The Scarborough project would cause immensely disruptive activity, which is a serious risk to life for the turtles, dolphins, dugongs and migrating humpback whales who call these waters home.
But shockingly, Woodside Energy has already been given state-based environmental approvals and will shortly commence the construction phase.
So we are taking this up to the Federal Court. And we need you with us. Can you help?
We’ll be arguing the Scarborough Project’s enormous greenhouse gas emissions will have a significantly detrimental impact on the World Heritage-listed Great Barrier Reef. Therefore, this project should not be allowed to start production without interrogation under our national environment law.

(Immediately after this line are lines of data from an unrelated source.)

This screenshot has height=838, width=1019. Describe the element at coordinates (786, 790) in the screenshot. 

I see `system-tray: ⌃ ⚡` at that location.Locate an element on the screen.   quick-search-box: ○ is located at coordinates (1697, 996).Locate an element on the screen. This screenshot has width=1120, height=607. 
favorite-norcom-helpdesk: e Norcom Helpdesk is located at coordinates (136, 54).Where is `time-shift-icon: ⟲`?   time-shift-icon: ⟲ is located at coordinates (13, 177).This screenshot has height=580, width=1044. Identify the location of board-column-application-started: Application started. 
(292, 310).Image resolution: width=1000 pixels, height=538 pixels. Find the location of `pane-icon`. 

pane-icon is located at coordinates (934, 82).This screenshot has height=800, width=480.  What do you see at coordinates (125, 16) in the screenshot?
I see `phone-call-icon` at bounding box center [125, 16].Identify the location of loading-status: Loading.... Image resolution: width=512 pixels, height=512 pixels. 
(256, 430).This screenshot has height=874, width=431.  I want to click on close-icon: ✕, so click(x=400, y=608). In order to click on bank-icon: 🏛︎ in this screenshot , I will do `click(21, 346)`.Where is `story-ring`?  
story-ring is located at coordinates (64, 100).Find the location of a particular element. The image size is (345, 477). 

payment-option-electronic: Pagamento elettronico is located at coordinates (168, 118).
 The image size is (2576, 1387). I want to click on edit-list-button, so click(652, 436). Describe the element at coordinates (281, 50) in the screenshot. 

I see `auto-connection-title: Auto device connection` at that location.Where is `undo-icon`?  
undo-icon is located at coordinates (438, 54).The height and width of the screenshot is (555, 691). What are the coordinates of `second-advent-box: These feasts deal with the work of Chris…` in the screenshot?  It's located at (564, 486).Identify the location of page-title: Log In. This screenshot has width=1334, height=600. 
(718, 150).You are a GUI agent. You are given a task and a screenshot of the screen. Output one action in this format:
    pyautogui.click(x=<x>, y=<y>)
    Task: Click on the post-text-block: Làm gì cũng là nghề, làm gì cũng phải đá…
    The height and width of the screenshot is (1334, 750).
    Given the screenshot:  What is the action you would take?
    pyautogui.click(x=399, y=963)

Although the gas would be extracted in waters off Western Australia and much of it burned overseas, it would fuel climate damage that is already bleaching coral a ghostly white on the Great Barrier Reef in Queensland. We know that the use of coal and gas threatens our way of life and the places we love, no matter where they’re burned.
The Scarborough Project was never referred to the Federal Environment Minister for assessment, even though Woodside must know how destructive it will be to our climate and reefs! Gas and oil projects assessed by the National Offshore Petroleum Safety and Environmental Management Authority currently have an exemption from the national environment law.
However, and this is where our legal case comes in, that exemption does not apply if an offshore project is likely to have a significant impact on the World Heritage or National Heritage values of the Great Barrier Reef.
When you have the head of the International Energy Agency saying “climate chaos is guaranteed if proposed oil and gas mega-projects go ahead”, it makes you wonder how these sorts of destructive projects are being approved in the first place.
A case as large as this can cost upwards of hundreds of thousands of dollars. Will you please donate so we can confidently take Woodside Energy to court and make sure the impact on the Great Barrier Reef is considered before drilling starts?
If we win this case, and we are hopeful we will, this will draw a line in the sand that the climate impacts of projects – whether offshore or onshore – must be assessed under our national environment law.
In the times we're in, no polluting gas project should be allowed to proceed without consideration of the climate impact on the precious Great Barrier Reef.
And we won’t stop until we have exhausted all legal options to get the climate consequences of this project properly considered.
Together, we can set an important precedent for the future.